Ce départ affecte aussi directement « l'attrait économique de la commune », selon Michel-Ange Jérémie, le maire de Sinnamary. Car les Russes « consommaient sinnamarien, allaient au restaurant, participaient à des activités culturelles, louaient des voitures ». « Pour l'instant, nous sommes spectateurs de cette guerre et nous attendons les décisions des politiques à l'échelle nationale ».
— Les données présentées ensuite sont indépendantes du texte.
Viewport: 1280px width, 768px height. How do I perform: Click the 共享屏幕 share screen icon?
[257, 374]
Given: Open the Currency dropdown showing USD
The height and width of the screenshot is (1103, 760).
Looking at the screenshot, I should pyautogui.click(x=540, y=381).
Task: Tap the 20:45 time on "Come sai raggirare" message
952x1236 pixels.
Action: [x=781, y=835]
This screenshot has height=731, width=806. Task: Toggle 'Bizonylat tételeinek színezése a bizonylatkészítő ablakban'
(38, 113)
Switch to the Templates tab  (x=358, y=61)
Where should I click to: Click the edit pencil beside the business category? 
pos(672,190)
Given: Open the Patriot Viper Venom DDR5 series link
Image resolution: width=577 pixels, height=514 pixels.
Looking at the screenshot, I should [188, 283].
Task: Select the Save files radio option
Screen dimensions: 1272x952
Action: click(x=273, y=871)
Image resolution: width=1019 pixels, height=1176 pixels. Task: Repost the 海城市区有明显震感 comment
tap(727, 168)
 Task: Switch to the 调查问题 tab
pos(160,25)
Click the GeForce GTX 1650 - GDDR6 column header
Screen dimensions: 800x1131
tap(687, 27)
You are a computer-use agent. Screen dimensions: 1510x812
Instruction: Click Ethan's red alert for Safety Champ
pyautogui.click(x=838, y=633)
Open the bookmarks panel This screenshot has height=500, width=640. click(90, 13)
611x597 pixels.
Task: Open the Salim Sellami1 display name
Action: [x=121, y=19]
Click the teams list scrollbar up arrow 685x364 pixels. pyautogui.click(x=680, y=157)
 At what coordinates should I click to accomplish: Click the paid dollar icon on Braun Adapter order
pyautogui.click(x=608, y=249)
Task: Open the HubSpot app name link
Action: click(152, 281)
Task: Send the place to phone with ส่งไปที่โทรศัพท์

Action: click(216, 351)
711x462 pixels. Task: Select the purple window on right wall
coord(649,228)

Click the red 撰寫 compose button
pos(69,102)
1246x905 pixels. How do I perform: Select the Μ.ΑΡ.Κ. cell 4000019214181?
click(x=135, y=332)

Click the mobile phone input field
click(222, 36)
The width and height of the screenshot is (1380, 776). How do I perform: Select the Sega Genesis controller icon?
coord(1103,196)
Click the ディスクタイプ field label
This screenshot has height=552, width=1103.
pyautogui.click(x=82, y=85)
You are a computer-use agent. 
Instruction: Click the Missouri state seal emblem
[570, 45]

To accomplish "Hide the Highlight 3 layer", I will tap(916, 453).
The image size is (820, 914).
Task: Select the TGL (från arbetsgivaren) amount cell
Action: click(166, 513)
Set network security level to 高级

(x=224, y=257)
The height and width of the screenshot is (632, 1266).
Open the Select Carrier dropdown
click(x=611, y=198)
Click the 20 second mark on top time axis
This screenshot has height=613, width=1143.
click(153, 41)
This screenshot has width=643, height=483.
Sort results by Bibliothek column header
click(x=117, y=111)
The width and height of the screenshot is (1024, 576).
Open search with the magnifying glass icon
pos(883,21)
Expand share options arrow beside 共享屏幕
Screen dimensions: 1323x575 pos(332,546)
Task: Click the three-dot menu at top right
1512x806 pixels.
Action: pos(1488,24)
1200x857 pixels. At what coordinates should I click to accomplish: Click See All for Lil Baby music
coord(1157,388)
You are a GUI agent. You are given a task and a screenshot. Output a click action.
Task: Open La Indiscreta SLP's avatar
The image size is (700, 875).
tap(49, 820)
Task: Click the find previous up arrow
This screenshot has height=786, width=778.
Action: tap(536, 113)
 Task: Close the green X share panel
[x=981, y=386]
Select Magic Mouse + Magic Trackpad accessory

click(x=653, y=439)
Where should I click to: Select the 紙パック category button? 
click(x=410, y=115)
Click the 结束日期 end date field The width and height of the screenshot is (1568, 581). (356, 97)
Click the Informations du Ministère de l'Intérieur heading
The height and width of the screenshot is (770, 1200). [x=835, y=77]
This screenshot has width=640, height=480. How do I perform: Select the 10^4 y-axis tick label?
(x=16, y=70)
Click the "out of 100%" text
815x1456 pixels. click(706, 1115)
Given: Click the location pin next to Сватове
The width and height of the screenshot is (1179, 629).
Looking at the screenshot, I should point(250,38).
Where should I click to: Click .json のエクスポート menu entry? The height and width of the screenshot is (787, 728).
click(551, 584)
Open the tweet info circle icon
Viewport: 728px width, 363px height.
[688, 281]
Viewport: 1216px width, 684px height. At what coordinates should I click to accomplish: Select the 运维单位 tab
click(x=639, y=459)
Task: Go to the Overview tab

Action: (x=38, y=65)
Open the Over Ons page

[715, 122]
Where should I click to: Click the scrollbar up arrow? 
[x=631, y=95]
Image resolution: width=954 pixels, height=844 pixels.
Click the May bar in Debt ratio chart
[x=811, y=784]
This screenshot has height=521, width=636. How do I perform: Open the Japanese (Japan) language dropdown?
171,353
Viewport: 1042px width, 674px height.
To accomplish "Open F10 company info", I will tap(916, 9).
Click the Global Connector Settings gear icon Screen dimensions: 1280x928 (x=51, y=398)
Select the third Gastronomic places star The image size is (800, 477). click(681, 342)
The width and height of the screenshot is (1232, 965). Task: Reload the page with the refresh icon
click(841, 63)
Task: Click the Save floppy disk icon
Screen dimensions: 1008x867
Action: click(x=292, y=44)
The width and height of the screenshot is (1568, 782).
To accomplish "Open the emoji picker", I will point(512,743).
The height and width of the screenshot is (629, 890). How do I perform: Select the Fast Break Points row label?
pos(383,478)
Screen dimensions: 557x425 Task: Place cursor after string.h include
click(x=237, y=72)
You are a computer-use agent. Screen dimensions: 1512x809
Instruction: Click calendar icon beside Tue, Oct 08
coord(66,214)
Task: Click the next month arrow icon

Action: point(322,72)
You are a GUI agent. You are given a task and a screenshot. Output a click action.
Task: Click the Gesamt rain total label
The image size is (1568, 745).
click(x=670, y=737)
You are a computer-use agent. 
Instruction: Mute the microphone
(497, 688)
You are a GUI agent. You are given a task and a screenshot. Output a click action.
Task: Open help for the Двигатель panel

Un flou partagé par son homologue de Kourou, François Ringuet (DVD), également président de la Communauté de communes des Savanes, l'intercommunalité qui regroupe les localités de Kourou, Sinnamary, Iracoubo et Saint-Elie. Maire de la ville spatiale depuis 2014, c'est la plus « importante crise » qu'il a à gérer.

10% des emplois Guyanais

« J'ai beaucoup de crainte pour l'avenir », reconnaît François Ringuet. Des « entreprises sous-traitantes du CSG font marche arrière sur les recrutements et nous n'avons aucun retour officiel du Cnes ou de Paris », regrette-t-il. « Il ne s'agit plus d'un retrait temporaire, d'un retard sur un tir comme on pouvait l'imaginer. Aujourd'hui, l'avion Antonov qui transportait les pièces d'Ariane a été détruit, l'usine de Dnipro en Ukraine qui construit des pièces pour la fusée Vega aurait été bombardée donc les impacts sont multiples », ajoute-t-il.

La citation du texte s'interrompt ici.